Winston-Salem, NC – North Carolina has emerged as a leader in providing care for patients of Huntington’s disease, an inherited brain disorder that affects control of movement, thought and behavior, and leads to death.
While no treatment has been found to stop or slow the progressive loss of mental faculties and physical control from HD, a worldwide network of nearly 100 medical centers known as the Huntington Study Group has emerged over the past 20 years to provide clinical treatment for the disease.
In North Carolina, which is home to HD centers at Duke University and Wake Forest Baptist Medical Center, and to a genetic testing center at UNC-Chapel Hill, a Raleigh-based nonprofit known as HD Reach is pioneering efforts to make sure patients and families throughout the state have access to HD care and resources.
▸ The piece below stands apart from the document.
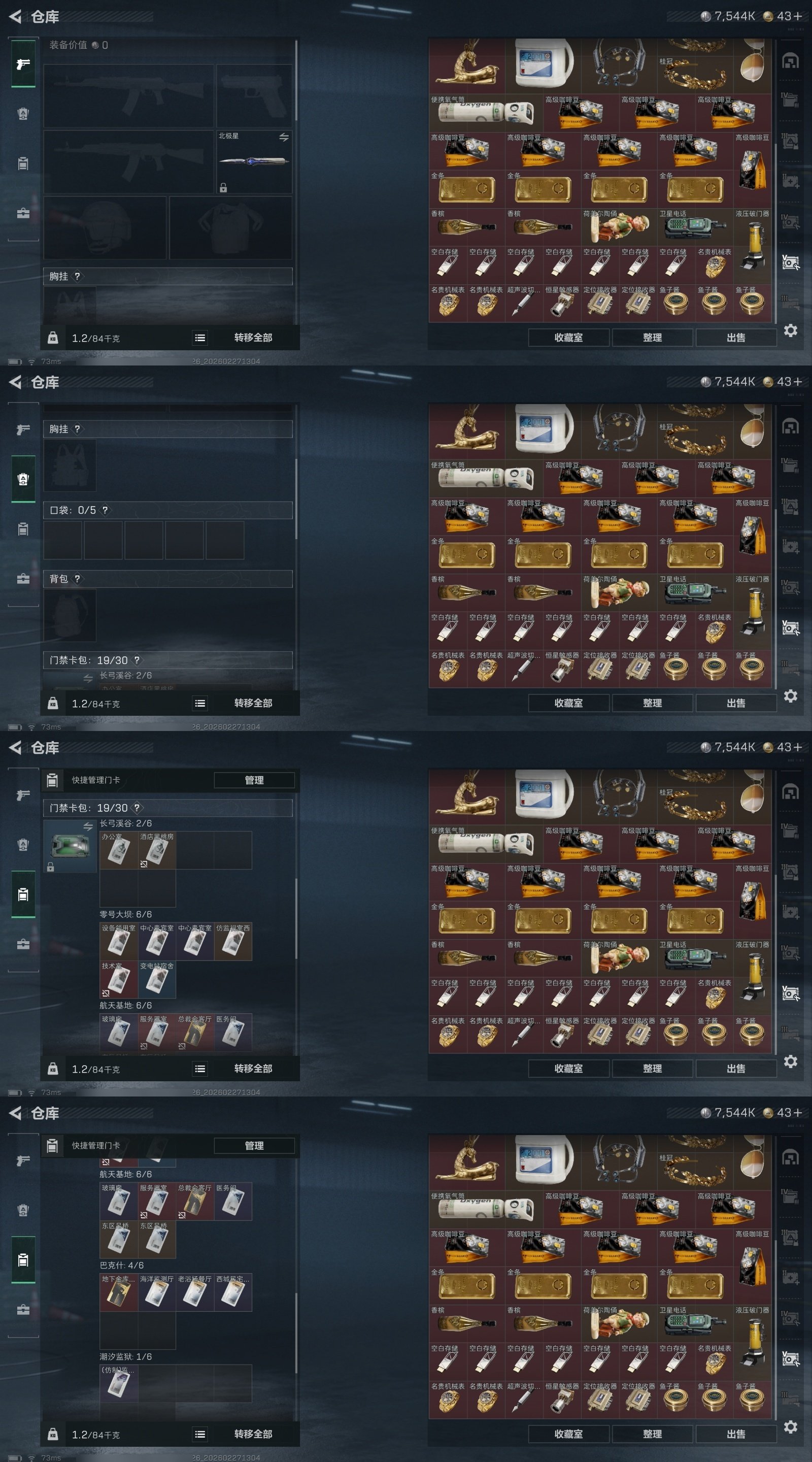
Task: Toggle swap arrows beside 北极星 label
Action: point(284,138)
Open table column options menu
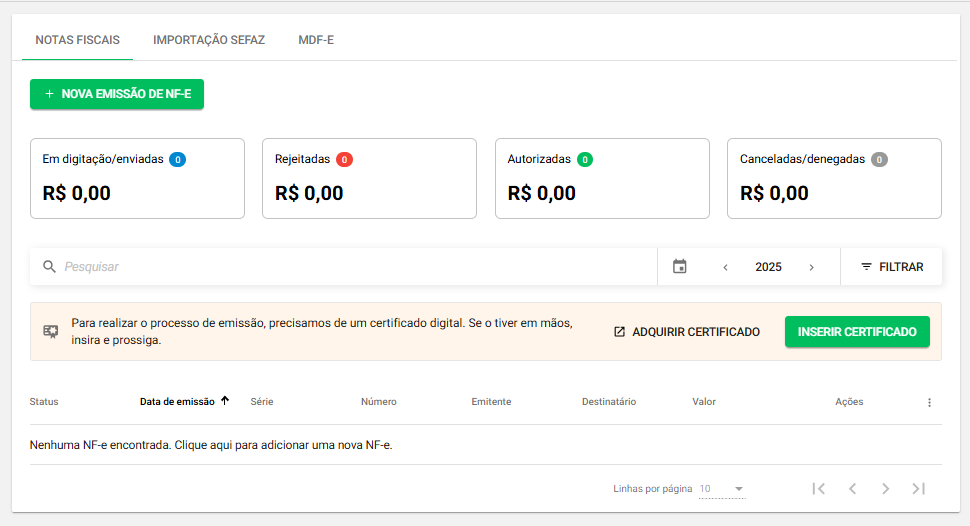The image size is (970, 526). pyautogui.click(x=929, y=402)
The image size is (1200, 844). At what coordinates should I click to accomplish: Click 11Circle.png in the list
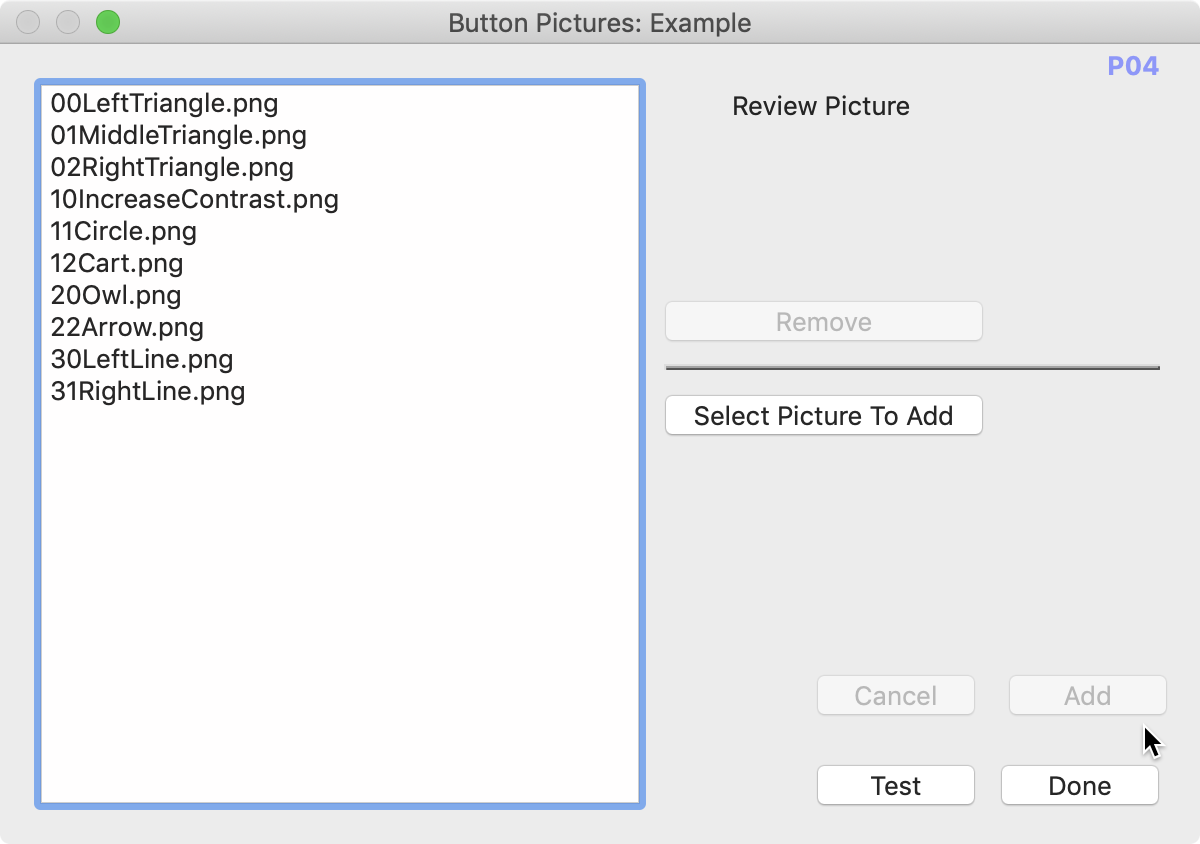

“We have a huge state,” says Dr. Francis Walker, a professor of neurology and director of the Movement Disorder Clinic at Wake Forest Baptist. “Not everyone can go to Duke or UNC or Wake every month” for treatment.
In recognition of the work of HD Reach, the Huntington Study Group will hold its 7th Annual Clinical Research Symposium on November 7-9 in Charlotte. The gathering, to be held at the Omni Hotel, is expected to attract leading scientists and medical professionals from throughout the world.
More than 30,000 Americans have been diagnosed with HD, and at least 250,000 others are at risk of inheriting it from a parent. Yet fewer than 10 percent of people with a parent with HD get tested for the disease, Walker says.
And because HD typically results in death 15 to 25 years after onset of motor signs of the disease, people with HD and those at risk of inheriting it often live with a “large burden of psychiatric manifestations,” he says. “It can tear families apart when it becomes a problem.”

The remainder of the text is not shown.